Беззубый немец прикуривал. Он подошёл к Райке, зашепелявил, гладя её по голове. У длинного лицо всё сморщилось в улыбке.
– Молодец, девка… – заурчала старуха, зло кидая соль в казан. То ты ему за батю погубленного прислуживаешь… Ах, молодец, девка… – старуха зыркнула глазами на Райку.
Райка насупилась, пошла села на лавку, взяла куклу.
– Ляля, Ляля… – зашептала она – это фрицы проклятущие ногу тебе оторвали пушкой поганой…
Немцы торопливо курили, передовая друг другу…
У старухи выкипело из казана и погасило примус. Старуха ругнулась, выдвинула ящик стола, копошилась…
– У,у,.. басурмане, погибели на вас нет… – шептала Райка кукле.
Старуха выковыляла из-под навеса, гаркнула куда-то вверх.
– Сонька!.. Подай иголку примусную!.
Длинный немец посмотрел на Райку, защурился, залопотал что-то, опять стянул с головы фуражку, достал из неё самодельную иголку с бурой ниткой, и протянул к Райке руки маша ладонями, как зовут к себе младенцев.
Райка засопела, прижала к груди куклу.
Немец пригнулся в коленях, и всё махал жёлтыми ладонями и бормотал…
– Лялю хочешь? – спросила Райка, поглядев на куклу, а потом на него.
Немец, бормоча, закивал головой. И беззубый тоже затараторил, показывая пальцем на куклу и на длинного.
– Бери,.. – буркнула Райка и протянула куклу – только гляди мне…
Длинный подошёл к навесу, взял у Райки куклу, присел на корточки. И беззубый наклонился, упёршись ладонями в тощие колени.
Вернулась старуха с пучком лука.
– Расселось вражье племя… – ей пришлось обходить тощий зад беззубого.
Райка совсем осмелела. Подсунулась и присела рядом с замызганным коленом длинного, подпёрла щёки ладошками.
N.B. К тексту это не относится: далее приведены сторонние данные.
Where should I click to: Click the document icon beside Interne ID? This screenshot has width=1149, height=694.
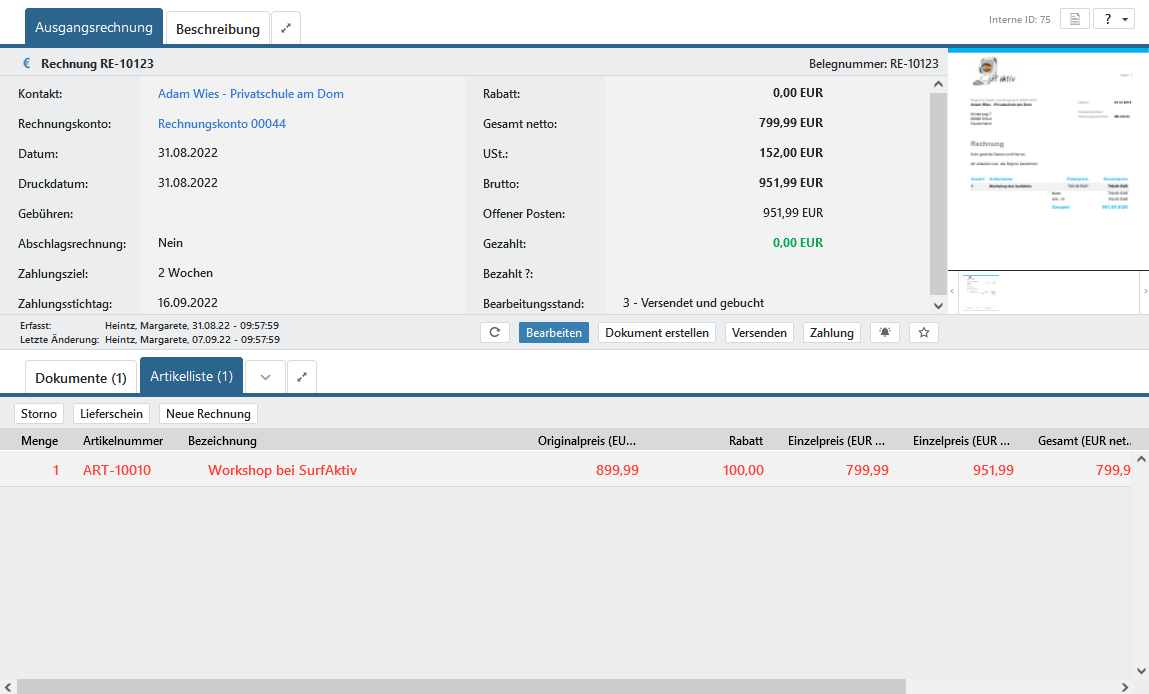1074,19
– Ай,яй.яй, Ляля – качала головой Райка – терпи, скоро ножка будет как у меня, целенькая…
Немцы что-то бормотали и затыкивали пальцами вылезшую из живота и спины куклы вату…
Наверху раздался металлический гул. У немцев дёрнулись головы. По железной лестнице со второго яруса дома тяжело спускалась ещё одна старуха.
Сперва видны были только её отёчные ноги в грубых шерстяных носках и тяжёлых, разбитых войлочных ботах. Затем появилась она вся с чайником и старой эмалированной миской с торчащим оттуда ножом. Старуха тяжко сошла с последней ступеньки на землю… К ней подскочила Райка.
– Баба Соня, фрицы Ляле ногу пришивают, вон гляди!.. – она ткнула пальчиком..
Старуха повернула голову, бугристый нос и желтоватые глаза с расширенными зрачками не шевельнулись. Только верхняя усатая губа приподнялась и зашипела. Начесанные, проволочные, с клочьями седины космы дёрнулись, старуха зашагала под навес.
Немцы выпрямились, настороженно смотрели на неё.
Она, глядя перед собой, пошла к примусу.
– Надя, я чайник ставлю… – прохрипела старуха.
Старуха Надя высунулась из дома.
– Погодишь! Видишь, варю. Райка не кормленная…
– О чём раньше думала… – забормотала старая Соня, доставая из кармана засаленного халата примусную иголку.
Немцы, стоя и шепчась, продолжали зашивать куклу.
– Баба Соня, ну смотри же! У Ляли ножка уже целенькая… – топнула босой ногой Райка.
Старуха Соня повернулась, уставилась жёлтыми глазами на немцев, за её спиной зашипел, а потом загудел примус.
– На Пасху пригласила единоверцев? – ехидно заскрипела она.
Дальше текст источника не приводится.